4. Medidas multicomponentes : em que as medidas das categorias 1, 2 e 3 são combinadas.

Qual é o objetivo da revisão?

O nosso objetivo foi descobrir quais medidas implementadas no ambiente escolar permitem que as escolas reabram, permaneçam abertas, ou ambas, com segurança, durante a pandemia da COVID-19.

O que fizemos?

Procuramos estudos que avaliaram o impacto destes tipos de medidas no ambiente escolar na propagação do vírus que causa a COVID-19, no sistema de saúde (ou seja, quantos leitos hospitalares são necessários) e em aspectos sociais importantes (ou seja, quantas vezes os alunos frequentaram a escola). Os estudos poderiam avaliar alunos, professores e outros funcionários da escola e também as famílias e toda a comunidade. Eles poderiam usar dados da vida real (estudos observacionais) ou dados de simulações geradas por computador (estudos de modelagem).

Quais foram os principais resultados da revisão?

Encontramos 38 estudos relevantes. A maioria dos estudos incluídos era de modelagem (33 estudos). Cinco estudos utilizaram dados do mundo real. Vinte estudos foram realizados na América do Norte ou do Sul, 16 na Europa e dois na China.

A seguir, resumimos os principais resultados, separando-os por categoria.

1. Medidas para reduzir a oportunidade de contatos

Encontramos 23 estudos de modelagem que avaliaram medidas para reduzir a oportunidade de contatos. Todos os estudos mostraram uma redução da propagação do vírus que causa a COVID-19 e do uso do sistema de saúde. Entretanto, alguns estudos também mostraram uma redução do número de dias passados na escola devido à intervenção.

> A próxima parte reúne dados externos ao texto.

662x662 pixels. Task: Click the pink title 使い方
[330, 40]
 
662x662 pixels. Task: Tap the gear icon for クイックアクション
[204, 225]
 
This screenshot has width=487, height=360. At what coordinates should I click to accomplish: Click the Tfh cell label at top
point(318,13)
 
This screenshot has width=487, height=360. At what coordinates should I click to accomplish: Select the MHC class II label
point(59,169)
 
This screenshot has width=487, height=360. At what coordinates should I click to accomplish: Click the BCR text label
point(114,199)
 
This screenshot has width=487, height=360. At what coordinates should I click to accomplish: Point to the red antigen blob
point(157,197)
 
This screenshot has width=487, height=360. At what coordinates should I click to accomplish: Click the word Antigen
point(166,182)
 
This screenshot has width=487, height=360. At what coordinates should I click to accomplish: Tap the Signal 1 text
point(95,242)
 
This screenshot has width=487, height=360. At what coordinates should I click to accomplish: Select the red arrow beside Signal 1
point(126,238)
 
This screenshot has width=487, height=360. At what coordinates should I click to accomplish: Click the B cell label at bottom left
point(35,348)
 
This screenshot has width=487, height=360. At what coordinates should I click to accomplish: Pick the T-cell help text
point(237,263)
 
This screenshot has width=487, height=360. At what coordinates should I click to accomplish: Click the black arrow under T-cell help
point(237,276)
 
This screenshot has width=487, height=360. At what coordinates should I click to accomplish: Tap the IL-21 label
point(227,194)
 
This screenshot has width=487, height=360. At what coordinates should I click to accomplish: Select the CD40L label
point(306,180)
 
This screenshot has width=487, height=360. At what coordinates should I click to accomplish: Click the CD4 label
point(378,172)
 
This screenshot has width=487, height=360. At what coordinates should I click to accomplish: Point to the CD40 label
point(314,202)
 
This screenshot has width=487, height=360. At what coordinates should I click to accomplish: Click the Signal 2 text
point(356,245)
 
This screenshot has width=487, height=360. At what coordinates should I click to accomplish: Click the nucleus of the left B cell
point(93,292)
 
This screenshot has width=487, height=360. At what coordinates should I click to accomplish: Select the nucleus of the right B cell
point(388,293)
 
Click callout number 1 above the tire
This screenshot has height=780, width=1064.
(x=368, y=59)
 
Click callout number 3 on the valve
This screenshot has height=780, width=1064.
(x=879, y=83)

2. Medidas para tornar os contatos mais seguros

Encontramos 11 estudos de modelagem e dois estudos do mundo real que avaliaram medidas como o uso de máscaras nas escolas, limpeza, lavagem das mãos e ventilação do ambiente. Cinco desses estudos combinaram várias medidas e não foi possível ver, separadamente, quais medidas específicas funcionaram e quais não funcionaram. A maioria dos estudos mostrou uma redução da propagação do vírus que causa a COVID-19. No entanto, alguns estudos mostraram efeitos mistos ou nenhum efeito.

3. Medidas de vigilância e resposta

Encontramos 13 estudos de modelagem e um estudo do mundo real avaliando medidas de vigilância e resposta. Doze estudos avaliaram testagem em massa e medidas de isolamento e dois estudos avaliaram especificamente a triagem baseada em sintomas e o isolamento. A maioria dos estudos mostrou resultados a favor das medidas de vigilância e resposta, porém alguns mostraram efeitos mistos ou nenhum efeito.

4. Medidas multicomponentes

Encontramos três estudos que avaliaram intervenções multicomponentes. Nestes estudos, não foi possível determinar o efeito de cada intervenção individualmente. Dentre estes estudos, havia um estudo de modelagem e dois estudos do mundo real. Estes estudos avaliaram intervenções como o distanciamento físico, modificação de atividades, cancelamento de aulas de esportes ou música, testagem, dispensa de estudantes de alto risco, lavagem de mãos e uso de máscaras faciais. A maioria dos estudos mostrou uma redução da transmissão do vírus que causa a COVID-19, porém alguns estudos mostraram efeitos mistos ou nenhum efeito.

Até que ponto estamos confiantes nas conclusões desta revisão?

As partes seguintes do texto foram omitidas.